The 2nd Workshop on Nonverbal Cues for Human-Robot Cooperative Intelligence

Georgia World Congress Center in Atlanta, USA

23rd May

08:30 to 12:30

About the Workshop

This workshop is dedicated to discussing computational methods for sensing and recognition of nonverbal cues and internal states in the wild to realize cooperative intelligence between humans and intelligent systems. We gather researchers from different expertise, yet having the common goal, motivation, and resolve to explore and tackle this delicate issue considering the practicality of industrial applications. We are calling for papers to discuss novel methods to realize human-robot cooperative intelligence by sensing and understanding humans’ behavior, internal states, and to generate empathetic interactions.
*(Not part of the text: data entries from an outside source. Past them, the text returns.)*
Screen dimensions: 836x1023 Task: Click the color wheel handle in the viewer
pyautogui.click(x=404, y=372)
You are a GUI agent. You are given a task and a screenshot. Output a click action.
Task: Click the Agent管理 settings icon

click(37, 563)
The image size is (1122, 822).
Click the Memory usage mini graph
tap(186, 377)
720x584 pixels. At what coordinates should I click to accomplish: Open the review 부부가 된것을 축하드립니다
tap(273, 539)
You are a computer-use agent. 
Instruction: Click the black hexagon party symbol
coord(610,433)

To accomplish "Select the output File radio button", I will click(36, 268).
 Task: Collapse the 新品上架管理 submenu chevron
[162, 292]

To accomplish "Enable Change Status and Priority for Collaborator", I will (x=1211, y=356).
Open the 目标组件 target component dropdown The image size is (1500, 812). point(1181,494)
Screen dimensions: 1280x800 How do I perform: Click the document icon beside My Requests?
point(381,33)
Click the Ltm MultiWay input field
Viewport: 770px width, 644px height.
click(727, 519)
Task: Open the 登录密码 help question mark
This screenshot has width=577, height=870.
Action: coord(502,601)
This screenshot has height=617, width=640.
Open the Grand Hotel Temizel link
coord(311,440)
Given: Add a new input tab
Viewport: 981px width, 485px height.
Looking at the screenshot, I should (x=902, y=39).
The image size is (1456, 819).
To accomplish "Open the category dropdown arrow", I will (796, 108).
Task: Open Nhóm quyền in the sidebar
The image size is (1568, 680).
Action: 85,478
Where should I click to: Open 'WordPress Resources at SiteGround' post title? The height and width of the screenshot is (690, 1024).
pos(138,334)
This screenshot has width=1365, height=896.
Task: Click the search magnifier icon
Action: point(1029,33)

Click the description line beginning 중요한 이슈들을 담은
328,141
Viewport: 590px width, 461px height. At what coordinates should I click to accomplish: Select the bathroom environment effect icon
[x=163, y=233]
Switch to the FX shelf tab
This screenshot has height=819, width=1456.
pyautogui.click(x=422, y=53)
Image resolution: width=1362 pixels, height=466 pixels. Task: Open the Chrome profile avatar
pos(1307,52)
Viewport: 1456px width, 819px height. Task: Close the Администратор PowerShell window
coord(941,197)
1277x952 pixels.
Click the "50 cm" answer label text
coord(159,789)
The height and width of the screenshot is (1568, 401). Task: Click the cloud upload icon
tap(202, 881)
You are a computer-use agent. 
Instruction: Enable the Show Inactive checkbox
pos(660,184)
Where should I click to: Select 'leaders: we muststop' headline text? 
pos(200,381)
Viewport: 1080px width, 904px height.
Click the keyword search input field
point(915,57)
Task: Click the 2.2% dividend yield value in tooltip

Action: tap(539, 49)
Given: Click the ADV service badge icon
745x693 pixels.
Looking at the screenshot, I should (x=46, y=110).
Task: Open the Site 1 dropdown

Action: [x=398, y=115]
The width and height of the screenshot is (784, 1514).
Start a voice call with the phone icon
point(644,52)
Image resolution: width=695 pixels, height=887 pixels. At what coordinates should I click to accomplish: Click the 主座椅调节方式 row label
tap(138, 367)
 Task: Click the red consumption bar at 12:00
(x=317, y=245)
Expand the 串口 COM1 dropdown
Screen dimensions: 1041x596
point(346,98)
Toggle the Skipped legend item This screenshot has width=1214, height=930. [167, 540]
Human internal state inference, e.g., cognitive, emotional, intention models.
Recognition of nonverbal cues, e.g., gaze and attention, body language, para-language.
Multi-modal sensing fusion for scene perception.
Nonverbal behavior generation for robots/agents, e.g., gaze salience, gesture.
Synchronization of nonverbal and verbal behavior
Learning algorithms, e.g., cross-embodiment and cross-context learning, imitation learning.
Generative and adversarial algorithms to enhance human-robot interaction, e.g., LLMs, diffusion models, VLMs.
Empathetic interaction between humans and intelligent systems.
Robust sensing of facial and body key points.
Social interaction dynamics modeling, e.g., harmony level, engagements.
Personalization of intelligent systems from nonverbal cues and trust evaluation.
Applications of cooperative intelligence in the wild.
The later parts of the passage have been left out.